Have available in the test lab any third-party applications that might affect the production Exchange environment. This includes fax gateways, public folder add-ons, and backup software and agents. In addition, any e-mail systems that interact with Exchange in the production environment should be duplicated in the test lab. E-mail clients that are used throughout the organization also need to be made available in the test lab. These can include Outlook, Internet Message Access Protocol version 4 (IMAP4), Post Office Protocol version 3 (POP3), Microsoft Outlook Web Access, and Network News Transfer Protocol (NNTP) e-mail clients.
Before testing begins, you should have a full understanding of the proposed messaging environment. A good place to start is to identify the shortfalls of the current environment ranging from significant issues, such as switching between different messaging systems, to specific drawbacks of the current environment. An example is the need to change the Exchange-organization name due to a company name change or an acquisition. If you are currently planning your test environment, it is likely that the requirements gathering phase for the Exchange 2000 messaging environment is complete.
Developing a Test Plan
A test or migration plan is essential for your company's successful Exchange environment implementation. It is important at this stage to understand all aspects of the product intended for the future production environment, and that this process of gathering information should end before you draft a test plan. All features, protocols, and connectors identified in the requirements gathering phase should be included in your test plan, so all architectural components of the production environment are tested in the lab.
Identify Risks and Contingencies
Because all activities related to the production deployment cannot be tested in a lab, a staff with a working knowledge of the product is insurance against potential disasters. While some problems may occur, thorough product knowledge prepares a team for unexpected issues.
An unavoidable risk during implementation is how changes to the messaging environment will affect the network infrastructure. An environment is only as strong as the infrastructure it runs on; unfortunately, you cannot test or know how the messaging infrastructure is going to impact the network infrastructure prior to the implementation.
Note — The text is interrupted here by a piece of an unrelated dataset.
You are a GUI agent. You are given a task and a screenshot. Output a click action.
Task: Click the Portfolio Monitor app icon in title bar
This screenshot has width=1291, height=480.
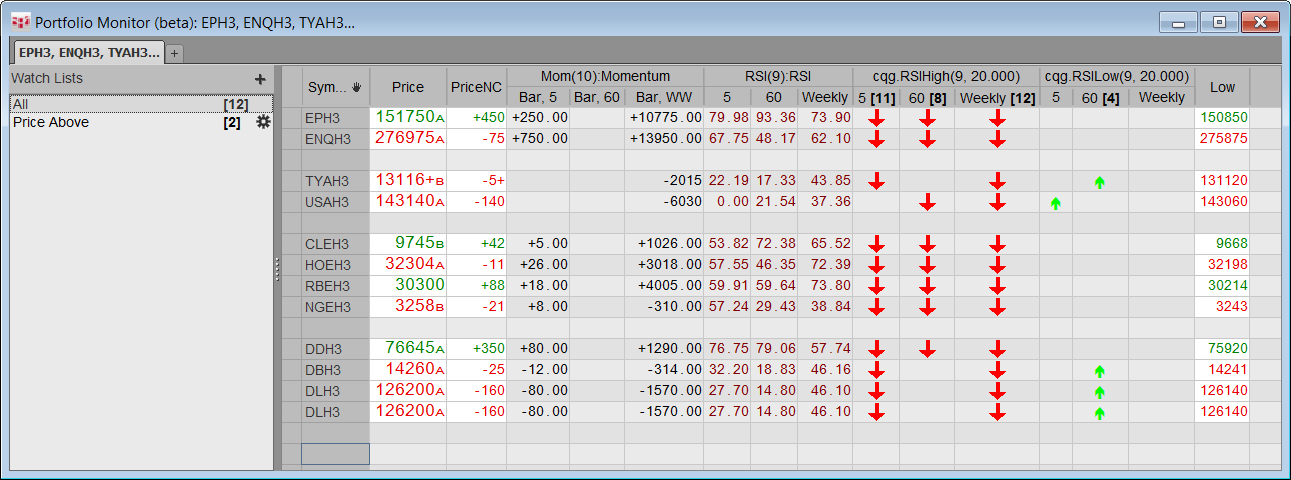coord(19,21)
As a contingency plan, you should test as many network-related items as can be duplicated in a test lab while considering the impact of adding the messaging components to the environment. A simulated test WAN on your network that measures messaging performance is valuable, but is not altogether conclusive without further information, such as the amount of messaging and replication traffic generated and sent to each site.
Implementation teams should gather network performance information from the company's WAN to assess available bandwidth, rather than identify the total link bandwidth. You should analyze the available bandwidth between each site during business and non-business hours to determine WAN traffic patterns. You should also compile a detailed protocol-level analysis of the company's WAN to determine the amount of e-mail, replication, standard network, and other WAN traffic. After you have gathered this information, you can test messaging components with a simulation of the anticipated bandwidth.
Another risk during an Exchange 2000 deployment involves changes to administrative access. Administrative groups in Exchange 2000 allow specific control over administrative rights, but like many other security features, they must be thoroughly planned and tested. Doing this in the test environment allows information technology personnel to understand the power and flexibility of administrative groups. For example, if a company has two branch offices and within one are multiple divisions that share the LAN with the second branch office, you can set up separate administrative groups for each branch office. This allows users to modify only their own branch servers.
A critical detail in this process is the vital and potentially challenging Simple Mail Transfer Protocol (SMTP) Connector upgrade. This component is a core feature of Windows 2000, as opposed to a Microsoft Exchange 5.x add-on. It can be helpful to perform a test server in-place upgrade to understand the impact of the changes before production deployment.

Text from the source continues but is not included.